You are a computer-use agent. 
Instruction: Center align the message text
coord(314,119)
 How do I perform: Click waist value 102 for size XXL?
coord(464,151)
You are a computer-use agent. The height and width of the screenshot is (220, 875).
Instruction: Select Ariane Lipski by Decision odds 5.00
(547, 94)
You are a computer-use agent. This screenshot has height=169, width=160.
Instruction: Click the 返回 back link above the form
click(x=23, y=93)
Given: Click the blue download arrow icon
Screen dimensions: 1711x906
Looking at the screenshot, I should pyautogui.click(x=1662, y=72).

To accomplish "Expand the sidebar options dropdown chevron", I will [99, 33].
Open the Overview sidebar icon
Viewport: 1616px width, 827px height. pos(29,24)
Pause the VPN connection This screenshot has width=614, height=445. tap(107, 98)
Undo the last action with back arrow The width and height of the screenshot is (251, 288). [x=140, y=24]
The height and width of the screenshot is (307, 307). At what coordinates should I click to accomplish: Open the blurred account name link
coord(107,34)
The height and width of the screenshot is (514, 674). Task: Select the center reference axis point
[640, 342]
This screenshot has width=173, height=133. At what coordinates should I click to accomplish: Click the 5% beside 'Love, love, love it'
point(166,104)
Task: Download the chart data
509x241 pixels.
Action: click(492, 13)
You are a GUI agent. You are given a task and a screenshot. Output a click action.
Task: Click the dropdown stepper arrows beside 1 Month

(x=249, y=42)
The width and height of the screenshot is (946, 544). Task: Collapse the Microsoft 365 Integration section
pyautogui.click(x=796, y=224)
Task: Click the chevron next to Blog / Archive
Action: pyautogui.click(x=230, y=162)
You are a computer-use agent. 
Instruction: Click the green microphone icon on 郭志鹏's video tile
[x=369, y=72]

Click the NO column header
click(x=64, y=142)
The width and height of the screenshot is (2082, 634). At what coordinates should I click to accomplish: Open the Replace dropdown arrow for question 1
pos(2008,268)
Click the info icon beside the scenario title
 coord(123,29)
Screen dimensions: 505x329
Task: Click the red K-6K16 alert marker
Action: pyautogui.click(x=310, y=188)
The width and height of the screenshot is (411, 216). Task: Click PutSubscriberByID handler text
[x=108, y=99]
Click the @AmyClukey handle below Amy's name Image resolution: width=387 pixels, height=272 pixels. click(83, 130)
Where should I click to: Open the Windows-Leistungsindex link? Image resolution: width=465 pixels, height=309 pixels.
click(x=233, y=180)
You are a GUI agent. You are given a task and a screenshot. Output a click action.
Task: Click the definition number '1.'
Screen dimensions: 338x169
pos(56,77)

****************

» About this exercise: Please write out the records above once more, exactly and completely.

» Response to the exercise:
You are a computer-use agent. 
Instruction: Center align the message text
coord(314,119)
 How do I perform: Click waist value 102 for size XXL?
coord(464,151)
You are a computer-use agent. The height and width of the screenshot is (220, 875).
Instruction: Select Ariane Lipski by Decision odds 5.00
(547, 94)
You are a computer-use agent. This screenshot has height=169, width=160.
Instruction: Click the 返回 back link above the form
click(x=23, y=93)
Given: Click the blue download arrow icon
Screen dimensions: 1711x906
Looking at the screenshot, I should pyautogui.click(x=1662, y=72).

To accomplish "Expand the sidebar options dropdown chevron", I will [99, 33].
Open the Overview sidebar icon
Viewport: 1616px width, 827px height. pos(29,24)
Pause the VPN connection This screenshot has width=614, height=445. tap(107, 98)
Undo the last action with back arrow The width and height of the screenshot is (251, 288). [x=140, y=24]
The height and width of the screenshot is (307, 307). At what coordinates should I click to accomplish: Open the blurred account name link
coord(107,34)
The height and width of the screenshot is (514, 674). Task: Select the center reference axis point
[640, 342]
This screenshot has width=173, height=133. At what coordinates should I click to accomplish: Click the 5% beside 'Love, love, love it'
point(166,104)
Task: Download the chart data
509x241 pixels.
Action: click(492, 13)
You are a GUI agent. You are given a task and a screenshot. Output a click action.
Task: Click the dropdown stepper arrows beside 1 Month

(x=249, y=42)
The width and height of the screenshot is (946, 544). Task: Collapse the Microsoft 365 Integration section
pyautogui.click(x=796, y=224)
Task: Click the chevron next to Blog / Archive
Action: pyautogui.click(x=230, y=162)
You are a computer-use agent. 
Instruction: Click the green microphone icon on 郭志鹏's video tile
[x=369, y=72]

Click the NO column header
click(x=64, y=142)
The width and height of the screenshot is (2082, 634). At what coordinates should I click to accomplish: Open the Replace dropdown arrow for question 1
pos(2008,268)
Click the info icon beside the scenario title
 coord(123,29)
Screen dimensions: 505x329
Task: Click the red K-6K16 alert marker
Action: pyautogui.click(x=310, y=188)
The width and height of the screenshot is (411, 216). Task: Click PutSubscriberByID handler text
[x=108, y=99]
Click the @AmyClukey handle below Amy's name Image resolution: width=387 pixels, height=272 pixels. click(83, 130)
Where should I click to: Open the Windows-Leistungsindex link? Image resolution: width=465 pixels, height=309 pixels.
click(x=233, y=180)
You are a GUI agent. You are given a task and a screenshot. Output a click action.
Task: Click the definition number '1.'
Screen dimensions: 338x169
pos(56,77)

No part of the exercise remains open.